Van Lammeren placed a number of small trees in a cupboard with several of the Wi - Fi hotspots. He also placed trees in a box without hot spots. After three months, the Wi - Fi exposed tree showed leaf damage (even if damage was never precisely measured).

Van Lammeren told the newspaper that experience was "preliminary", each tree should have been placed in her own practice as a more strict control, that leaf damage discovered step might have been as serious, and it is difficult to apply the results to the environment in normal outdoor tree. He also said he regretted the study has been publicised and that, at the time its issued a statement warning against sweeping conclusions. The newspaper also suggested that bad added to the confusion of the Dutch media reports computer-assisted translation.

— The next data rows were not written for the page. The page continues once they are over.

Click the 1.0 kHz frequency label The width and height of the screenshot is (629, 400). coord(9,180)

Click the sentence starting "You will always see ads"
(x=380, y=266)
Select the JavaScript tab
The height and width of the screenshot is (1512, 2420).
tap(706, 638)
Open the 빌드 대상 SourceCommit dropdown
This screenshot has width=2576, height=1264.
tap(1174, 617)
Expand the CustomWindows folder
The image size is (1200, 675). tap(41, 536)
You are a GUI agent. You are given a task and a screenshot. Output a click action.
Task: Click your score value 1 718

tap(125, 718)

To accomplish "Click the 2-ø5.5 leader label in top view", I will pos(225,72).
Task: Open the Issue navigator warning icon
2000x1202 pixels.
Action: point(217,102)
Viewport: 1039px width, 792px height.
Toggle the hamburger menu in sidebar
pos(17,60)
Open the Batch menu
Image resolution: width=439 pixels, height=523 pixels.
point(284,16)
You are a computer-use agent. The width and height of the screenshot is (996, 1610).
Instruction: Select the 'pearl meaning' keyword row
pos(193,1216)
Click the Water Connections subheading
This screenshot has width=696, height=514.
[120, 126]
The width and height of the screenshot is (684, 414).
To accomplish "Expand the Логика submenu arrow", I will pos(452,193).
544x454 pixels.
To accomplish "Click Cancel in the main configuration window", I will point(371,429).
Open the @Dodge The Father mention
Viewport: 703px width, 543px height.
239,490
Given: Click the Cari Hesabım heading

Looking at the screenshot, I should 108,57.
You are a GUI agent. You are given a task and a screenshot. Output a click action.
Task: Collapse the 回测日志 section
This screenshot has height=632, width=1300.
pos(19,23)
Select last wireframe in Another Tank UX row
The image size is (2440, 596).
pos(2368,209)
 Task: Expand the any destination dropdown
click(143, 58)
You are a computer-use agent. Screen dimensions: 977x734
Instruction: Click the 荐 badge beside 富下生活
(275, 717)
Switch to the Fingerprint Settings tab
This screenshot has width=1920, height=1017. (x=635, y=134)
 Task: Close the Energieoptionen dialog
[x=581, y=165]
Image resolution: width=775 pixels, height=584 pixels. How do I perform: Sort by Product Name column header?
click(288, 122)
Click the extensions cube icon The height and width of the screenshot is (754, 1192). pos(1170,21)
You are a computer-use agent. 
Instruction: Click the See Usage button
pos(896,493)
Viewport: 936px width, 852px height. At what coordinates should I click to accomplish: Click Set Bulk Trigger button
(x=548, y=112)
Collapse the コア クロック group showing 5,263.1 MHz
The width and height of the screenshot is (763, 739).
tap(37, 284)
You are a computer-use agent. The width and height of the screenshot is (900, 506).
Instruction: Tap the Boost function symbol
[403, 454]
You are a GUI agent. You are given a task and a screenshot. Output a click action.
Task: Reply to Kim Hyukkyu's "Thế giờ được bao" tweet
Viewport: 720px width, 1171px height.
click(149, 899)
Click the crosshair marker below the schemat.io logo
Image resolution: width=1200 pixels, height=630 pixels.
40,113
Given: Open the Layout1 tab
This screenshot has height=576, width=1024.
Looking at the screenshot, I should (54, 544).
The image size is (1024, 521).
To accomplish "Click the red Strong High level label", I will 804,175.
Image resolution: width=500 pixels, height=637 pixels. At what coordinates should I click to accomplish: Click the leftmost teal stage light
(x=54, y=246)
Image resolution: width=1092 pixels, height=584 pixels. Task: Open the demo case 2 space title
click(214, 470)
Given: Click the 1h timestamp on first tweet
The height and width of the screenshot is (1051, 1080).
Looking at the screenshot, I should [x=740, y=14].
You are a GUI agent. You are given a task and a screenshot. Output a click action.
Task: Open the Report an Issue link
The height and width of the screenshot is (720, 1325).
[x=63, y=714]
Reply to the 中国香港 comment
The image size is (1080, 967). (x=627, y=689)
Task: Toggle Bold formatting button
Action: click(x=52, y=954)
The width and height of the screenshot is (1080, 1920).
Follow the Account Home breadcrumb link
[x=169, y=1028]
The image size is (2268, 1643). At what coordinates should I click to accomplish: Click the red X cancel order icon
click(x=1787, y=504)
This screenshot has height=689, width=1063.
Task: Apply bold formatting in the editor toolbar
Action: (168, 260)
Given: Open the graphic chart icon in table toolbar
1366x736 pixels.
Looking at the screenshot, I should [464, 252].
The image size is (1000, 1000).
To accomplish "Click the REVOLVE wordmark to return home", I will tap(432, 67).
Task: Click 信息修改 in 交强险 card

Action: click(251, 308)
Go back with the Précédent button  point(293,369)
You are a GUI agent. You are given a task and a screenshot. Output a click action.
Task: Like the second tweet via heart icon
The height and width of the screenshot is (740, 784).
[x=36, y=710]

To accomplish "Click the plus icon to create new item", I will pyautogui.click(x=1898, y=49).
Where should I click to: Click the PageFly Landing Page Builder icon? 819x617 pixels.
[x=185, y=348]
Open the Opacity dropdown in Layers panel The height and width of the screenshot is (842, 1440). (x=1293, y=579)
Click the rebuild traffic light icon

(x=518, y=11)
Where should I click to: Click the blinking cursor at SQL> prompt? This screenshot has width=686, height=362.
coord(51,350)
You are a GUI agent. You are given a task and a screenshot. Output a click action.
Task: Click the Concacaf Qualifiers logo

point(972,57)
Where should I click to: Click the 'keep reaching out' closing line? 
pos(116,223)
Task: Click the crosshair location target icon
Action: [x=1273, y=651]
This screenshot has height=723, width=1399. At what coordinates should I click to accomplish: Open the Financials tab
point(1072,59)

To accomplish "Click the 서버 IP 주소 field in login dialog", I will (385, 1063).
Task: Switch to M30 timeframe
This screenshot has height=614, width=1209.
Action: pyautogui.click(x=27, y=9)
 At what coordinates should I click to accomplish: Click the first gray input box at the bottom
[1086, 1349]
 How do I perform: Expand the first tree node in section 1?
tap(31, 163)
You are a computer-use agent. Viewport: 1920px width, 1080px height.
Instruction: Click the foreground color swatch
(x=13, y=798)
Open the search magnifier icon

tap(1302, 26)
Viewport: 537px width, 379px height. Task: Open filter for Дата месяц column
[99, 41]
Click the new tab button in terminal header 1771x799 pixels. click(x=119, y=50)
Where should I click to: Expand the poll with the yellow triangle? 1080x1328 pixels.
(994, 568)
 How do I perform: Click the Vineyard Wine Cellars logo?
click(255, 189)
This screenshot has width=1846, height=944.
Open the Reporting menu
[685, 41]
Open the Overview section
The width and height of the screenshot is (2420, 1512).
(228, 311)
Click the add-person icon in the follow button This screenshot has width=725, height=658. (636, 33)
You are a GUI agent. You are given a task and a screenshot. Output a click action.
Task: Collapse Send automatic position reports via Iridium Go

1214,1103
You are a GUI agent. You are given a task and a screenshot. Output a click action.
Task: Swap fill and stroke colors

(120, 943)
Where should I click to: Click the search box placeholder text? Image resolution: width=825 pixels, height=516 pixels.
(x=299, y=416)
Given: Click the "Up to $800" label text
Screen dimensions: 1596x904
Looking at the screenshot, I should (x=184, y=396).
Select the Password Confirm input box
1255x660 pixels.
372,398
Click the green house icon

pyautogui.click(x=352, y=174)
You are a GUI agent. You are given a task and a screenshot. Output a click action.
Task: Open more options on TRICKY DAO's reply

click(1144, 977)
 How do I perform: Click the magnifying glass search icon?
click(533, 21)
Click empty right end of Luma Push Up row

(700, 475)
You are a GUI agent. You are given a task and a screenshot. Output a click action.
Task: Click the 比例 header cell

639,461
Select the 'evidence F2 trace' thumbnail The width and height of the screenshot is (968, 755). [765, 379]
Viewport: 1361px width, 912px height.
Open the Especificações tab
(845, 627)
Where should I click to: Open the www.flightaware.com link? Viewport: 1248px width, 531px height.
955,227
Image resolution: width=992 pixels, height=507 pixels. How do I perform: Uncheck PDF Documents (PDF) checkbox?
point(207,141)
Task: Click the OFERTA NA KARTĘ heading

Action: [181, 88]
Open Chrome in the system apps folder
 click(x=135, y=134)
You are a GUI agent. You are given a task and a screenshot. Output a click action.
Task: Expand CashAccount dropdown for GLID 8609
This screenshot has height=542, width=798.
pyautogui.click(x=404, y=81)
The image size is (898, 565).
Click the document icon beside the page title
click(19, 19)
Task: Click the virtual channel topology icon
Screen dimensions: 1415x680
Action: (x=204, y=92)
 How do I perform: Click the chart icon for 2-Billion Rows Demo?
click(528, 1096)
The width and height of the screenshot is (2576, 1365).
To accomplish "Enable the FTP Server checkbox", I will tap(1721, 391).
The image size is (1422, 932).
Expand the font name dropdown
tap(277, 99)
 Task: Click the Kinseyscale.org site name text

It is not the first time, Wi - Fi was pegged as the guilty of crimes against nature. Some have speculated that signal Wi - Fi, cellular telephone, transmissions and similar may be the cause of an enrichment in honey bee deaths. However, the evidence, little conclusive rest with some say that the death was the result of a combination of factors and some say that the villain is a deadly combination of fungus and virus.

The cited review an Arborist with United States as forest service telling other problems faced by urban trees, such as compaction of the soil must be removed to determine the effect of Wi - Fi.

Several researchers have found connections between Wi - Fi signals and the poor state of health in the trees, but not all of these studies were reviewed by peers, the newspaper said, adding that the plans of the city of Alphen aan den Rijn welcome some of these researchers of a symposium on the theme at the beginning of next year.